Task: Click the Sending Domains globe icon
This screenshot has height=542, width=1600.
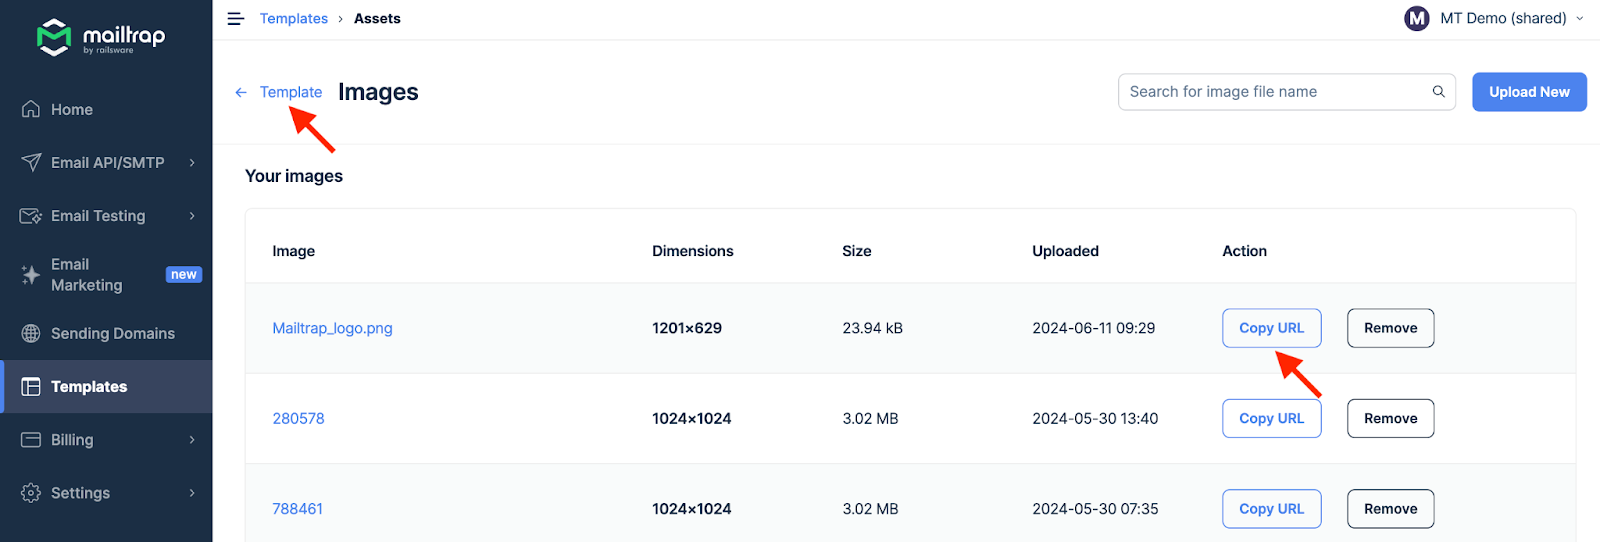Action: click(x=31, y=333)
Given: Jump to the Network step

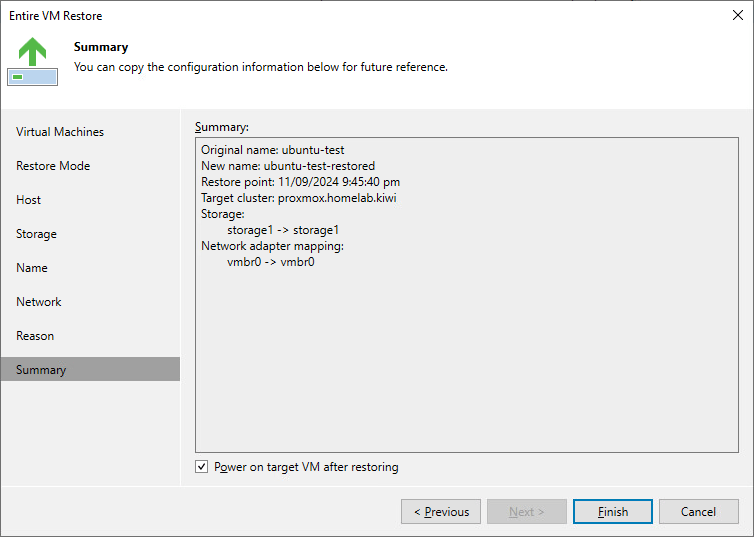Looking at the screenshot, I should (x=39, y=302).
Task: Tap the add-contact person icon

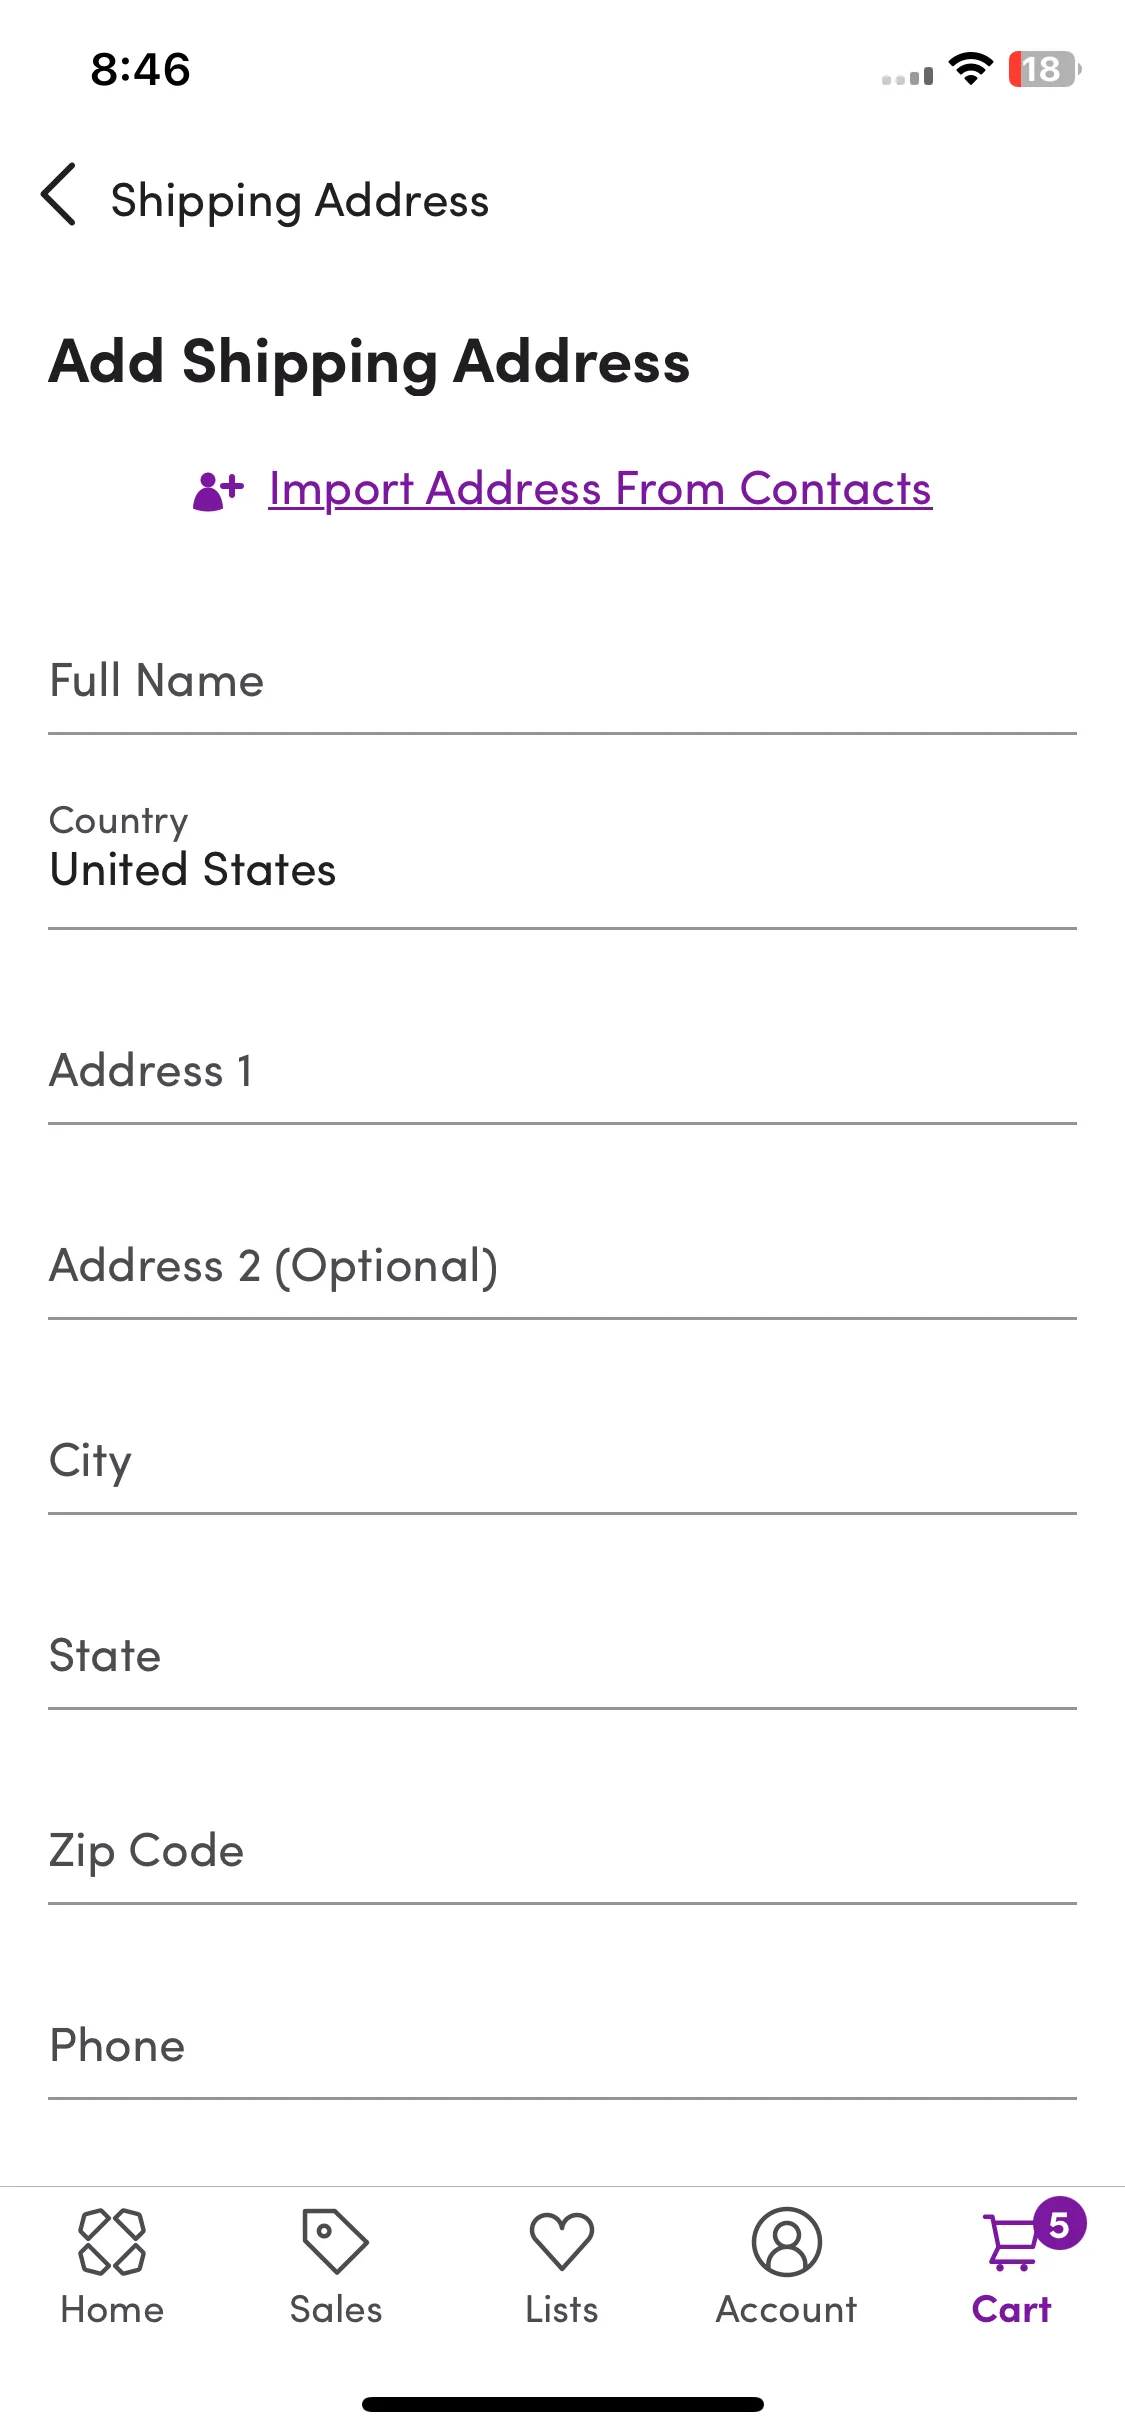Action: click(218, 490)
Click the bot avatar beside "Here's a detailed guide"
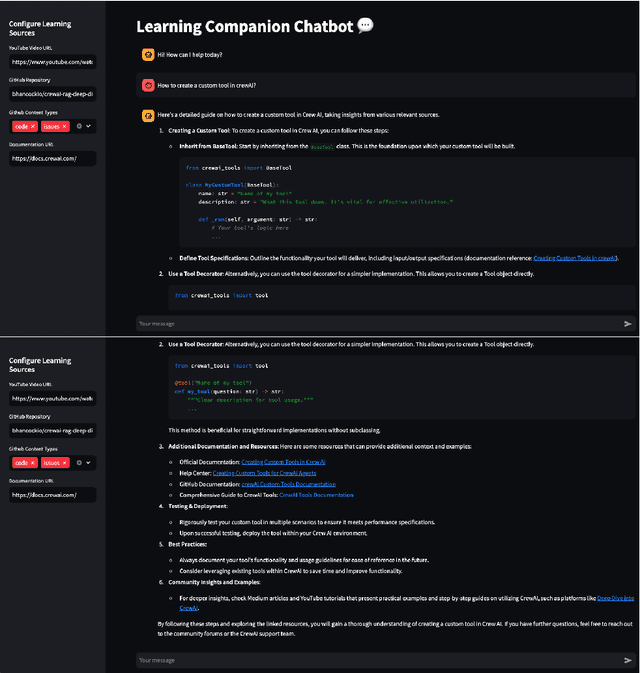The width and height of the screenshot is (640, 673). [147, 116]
---
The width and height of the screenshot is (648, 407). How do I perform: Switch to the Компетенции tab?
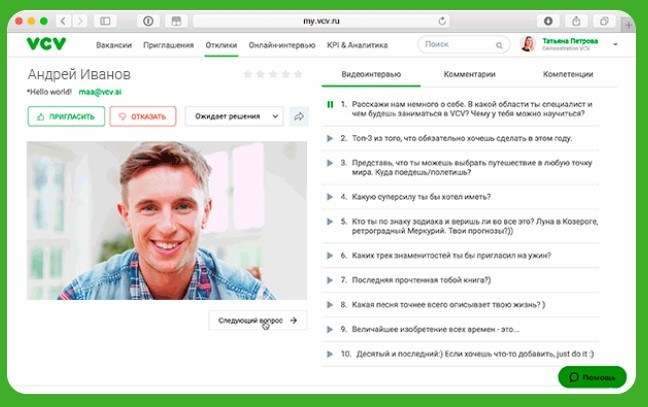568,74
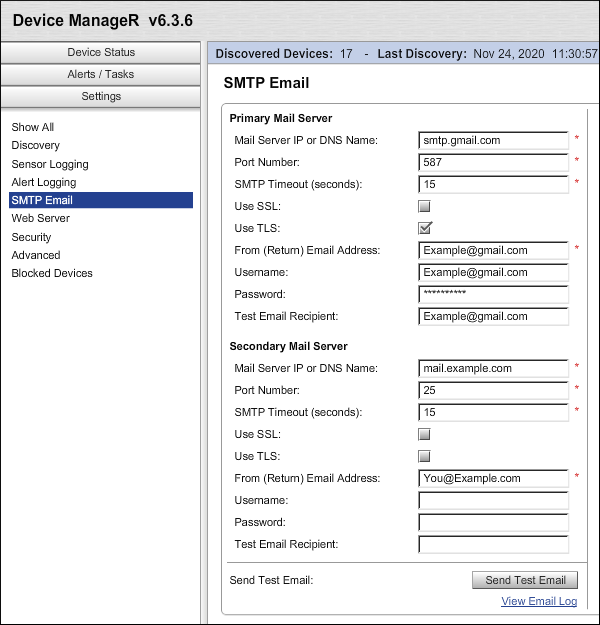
--
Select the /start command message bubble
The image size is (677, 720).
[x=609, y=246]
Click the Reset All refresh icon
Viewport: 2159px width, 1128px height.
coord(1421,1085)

• EXERCISE DESCRIPTION: Format the lines starting at the one containing "Click the bot" and ending at the one containing "The width and height of the screenshot is (640, 673)." as a two-column CSV with the columns instruction and response, one row for each instruction and its answer. Put each value in a single quoted field with line breaks replaced by spaces, and omit the pictures.

• REPLY:
instruction,response
"Click the bot avatar beside ""Here's a detailed guide""","The width and height of the screenshot is (640, 673). [147, 116]"